David Ignatius reveals this morning that US Ambassador to Pakistan Cameron Munter has fought hard and ultimately failed to maintain ultimate 'country authority' over the CIA's drone attacks inside Pakistan.
As America's relationship with Pakistan has unraveled over the past 18 months, an important debate has been going on within the U.S. Embassy in Islamabad over the proper scope of CIA covert actions and their effect on diplomatic interests.
The principals in this policy debate have been Cameron Munter, the U.S. ambassador since October 2010, and several CIA station chiefs who served with him. The technical issue was whether the ambassador, as chief of mission, had the authority to veto CIA operations he thought would harm long-term relations. Munter appears to have lost this fight.
Munter is no ordinary campaign-contributing pal of Barack Obama and didn't buy his perch in Islamabad like so many other US Ambassadors.
Munter is one of the few career foreign service officers who has stacked up respect not only from his State Department colleagues -- but across other agencies and departments, particularly the Department of Defense for his pivotal work in securing Congressional approval of NATO expansion during the Clinton administration, and from the various intelligence agencies for his 'smart power approach' to trying to simultaneously win the hearts and minds of citizens in Pakistan while also understanding that some targets require deployed hard power.
According to Ignatius' interesting report, Munter has fought the significant expansion of drone attacks, particularly when US-Pakistan relations are on the verge of catastrophic rupture.

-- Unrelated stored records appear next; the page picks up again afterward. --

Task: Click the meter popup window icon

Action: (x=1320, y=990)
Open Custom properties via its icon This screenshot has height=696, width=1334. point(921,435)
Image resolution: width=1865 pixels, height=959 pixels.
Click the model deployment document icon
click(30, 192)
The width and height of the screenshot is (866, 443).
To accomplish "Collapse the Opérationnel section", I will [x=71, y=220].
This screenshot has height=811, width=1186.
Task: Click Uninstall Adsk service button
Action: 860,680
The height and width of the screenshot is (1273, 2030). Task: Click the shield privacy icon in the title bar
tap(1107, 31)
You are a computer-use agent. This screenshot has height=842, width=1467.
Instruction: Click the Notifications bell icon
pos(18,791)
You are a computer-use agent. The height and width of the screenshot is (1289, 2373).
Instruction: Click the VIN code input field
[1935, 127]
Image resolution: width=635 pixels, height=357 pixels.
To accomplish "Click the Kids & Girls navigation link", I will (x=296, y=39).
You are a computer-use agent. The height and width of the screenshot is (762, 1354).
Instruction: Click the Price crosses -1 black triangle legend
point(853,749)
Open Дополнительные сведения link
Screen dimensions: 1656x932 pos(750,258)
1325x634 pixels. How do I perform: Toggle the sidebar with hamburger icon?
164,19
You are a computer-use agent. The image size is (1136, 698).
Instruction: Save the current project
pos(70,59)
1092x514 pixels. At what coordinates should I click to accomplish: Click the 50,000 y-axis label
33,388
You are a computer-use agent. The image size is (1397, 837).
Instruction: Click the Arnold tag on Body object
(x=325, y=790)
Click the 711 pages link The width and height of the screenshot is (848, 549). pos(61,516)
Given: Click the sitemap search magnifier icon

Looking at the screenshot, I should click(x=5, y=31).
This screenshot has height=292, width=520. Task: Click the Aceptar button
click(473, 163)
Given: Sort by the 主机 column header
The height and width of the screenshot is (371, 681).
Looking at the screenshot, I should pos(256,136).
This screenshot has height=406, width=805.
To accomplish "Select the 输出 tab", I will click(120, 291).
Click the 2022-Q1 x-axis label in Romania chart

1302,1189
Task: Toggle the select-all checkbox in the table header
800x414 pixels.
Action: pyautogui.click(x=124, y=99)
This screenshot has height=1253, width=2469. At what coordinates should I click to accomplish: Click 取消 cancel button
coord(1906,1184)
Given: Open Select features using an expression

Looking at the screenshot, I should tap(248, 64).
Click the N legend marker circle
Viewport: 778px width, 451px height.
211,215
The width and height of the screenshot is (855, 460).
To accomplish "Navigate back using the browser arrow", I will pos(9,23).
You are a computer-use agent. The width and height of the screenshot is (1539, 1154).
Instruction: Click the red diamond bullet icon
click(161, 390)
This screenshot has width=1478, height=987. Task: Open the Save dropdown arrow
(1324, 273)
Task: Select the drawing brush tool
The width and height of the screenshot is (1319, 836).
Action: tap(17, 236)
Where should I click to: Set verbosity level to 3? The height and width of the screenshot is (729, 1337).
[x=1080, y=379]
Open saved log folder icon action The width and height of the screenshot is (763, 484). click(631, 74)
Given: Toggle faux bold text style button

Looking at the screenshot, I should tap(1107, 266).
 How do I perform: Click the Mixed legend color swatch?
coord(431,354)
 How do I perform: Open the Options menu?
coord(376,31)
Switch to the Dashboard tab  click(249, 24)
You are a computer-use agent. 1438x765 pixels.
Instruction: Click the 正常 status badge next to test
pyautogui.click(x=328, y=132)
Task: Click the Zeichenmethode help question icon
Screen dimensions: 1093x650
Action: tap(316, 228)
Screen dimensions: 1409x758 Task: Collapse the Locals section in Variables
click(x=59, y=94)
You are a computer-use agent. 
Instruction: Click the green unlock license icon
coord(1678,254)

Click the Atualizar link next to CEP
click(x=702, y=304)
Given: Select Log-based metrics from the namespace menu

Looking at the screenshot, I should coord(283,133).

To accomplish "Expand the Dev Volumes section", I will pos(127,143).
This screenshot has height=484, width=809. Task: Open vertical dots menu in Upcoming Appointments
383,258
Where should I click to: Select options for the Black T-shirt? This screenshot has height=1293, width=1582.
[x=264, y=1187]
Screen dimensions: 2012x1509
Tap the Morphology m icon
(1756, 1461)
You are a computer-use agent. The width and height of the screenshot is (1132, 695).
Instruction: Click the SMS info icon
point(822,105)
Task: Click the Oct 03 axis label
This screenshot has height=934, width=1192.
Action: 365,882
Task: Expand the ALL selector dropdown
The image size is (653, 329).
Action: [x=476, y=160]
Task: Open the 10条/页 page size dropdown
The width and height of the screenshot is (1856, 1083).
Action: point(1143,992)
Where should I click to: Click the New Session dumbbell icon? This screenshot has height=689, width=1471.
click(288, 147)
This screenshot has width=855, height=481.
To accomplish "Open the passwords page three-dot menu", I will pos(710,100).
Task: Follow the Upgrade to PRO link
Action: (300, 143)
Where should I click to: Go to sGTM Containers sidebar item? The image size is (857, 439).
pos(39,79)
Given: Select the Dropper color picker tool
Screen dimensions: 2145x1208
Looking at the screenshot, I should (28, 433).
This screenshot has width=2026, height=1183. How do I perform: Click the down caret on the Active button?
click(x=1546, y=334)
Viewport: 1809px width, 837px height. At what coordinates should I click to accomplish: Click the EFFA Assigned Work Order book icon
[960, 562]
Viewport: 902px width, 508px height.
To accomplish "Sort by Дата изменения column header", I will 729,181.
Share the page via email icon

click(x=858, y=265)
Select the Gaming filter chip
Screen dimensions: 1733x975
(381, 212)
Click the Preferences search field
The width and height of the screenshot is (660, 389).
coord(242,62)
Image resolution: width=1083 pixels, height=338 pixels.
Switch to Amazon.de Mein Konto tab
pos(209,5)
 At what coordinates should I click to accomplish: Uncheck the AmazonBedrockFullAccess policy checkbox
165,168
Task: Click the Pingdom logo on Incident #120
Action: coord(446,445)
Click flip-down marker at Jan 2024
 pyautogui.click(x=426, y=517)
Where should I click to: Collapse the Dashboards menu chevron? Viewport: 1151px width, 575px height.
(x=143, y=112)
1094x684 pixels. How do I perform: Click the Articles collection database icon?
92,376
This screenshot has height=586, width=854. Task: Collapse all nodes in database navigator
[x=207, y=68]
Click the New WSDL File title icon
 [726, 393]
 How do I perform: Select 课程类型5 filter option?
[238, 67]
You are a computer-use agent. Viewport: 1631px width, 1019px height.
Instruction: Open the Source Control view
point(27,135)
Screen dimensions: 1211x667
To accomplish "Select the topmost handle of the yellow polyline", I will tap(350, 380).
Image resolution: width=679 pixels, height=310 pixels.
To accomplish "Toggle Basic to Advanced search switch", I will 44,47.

Ignatius also reveals that CIA Director David Petraeus has often sided with Munter and his concern about an increasingly zealous drone targeting program -- and that Petraeus and the chief of the CIA's Counterterrorism Center, whose name is classified and is referred to as "Roger", have had substantial disputes with each other over drone targeting and attacks.
The possible implications of this report on Munter's frustration and political loss is that this punctuates a larger set of failures.
First, Hillary Clinton, in her launch of the QDDR (Quadrennial Diplomacy & Development Review), made a statement at the time that the Department of State was re-asserting itself as the "statutory lead" in America's conflict situations abroad. This statement that she made at the launch of the QDDR was seen as part of a strategy to rebalance the powers between the military/intel part of America's power equation with the diplomatic/economic elements of statecraft.
It seems that by allowing the drone-deployers to prevail over the diplomats, the Obama White House is pushing tactics over strategy. Some may debate this -- and I welcome that debate -- but a drone triumphalism seems to be dominating over other key strategic equities that the U.S. should be concerned about.
Secondly, the Petraeus revelations remind one a bit of the privileged, off the grid activities organized by David Addington in the Bush/Cheney White House. It is one thing to see that the Department of State is predictably losing another national security power struggle in the White House; it is an entirely different thing to see that an operation inside the CIA is resisting and bucking the authority of that agency's director, perhaps because the Counterterrorism Center sees its reporting line directly to the White House and President.
David Addington always felt that his off-grid work in creating a Kafka-esque system of secret prisons and policies surrounding combat detainees was done with the direct authority of the President (and Vice President).
David Ignatius' article is titled "Drones vs. Diplomacy". The consequences for the nation, during the presidency of a Democrat who once opposed many of the Bush administration's anti-terror methodologies, of letting 'drones' win could be enormous.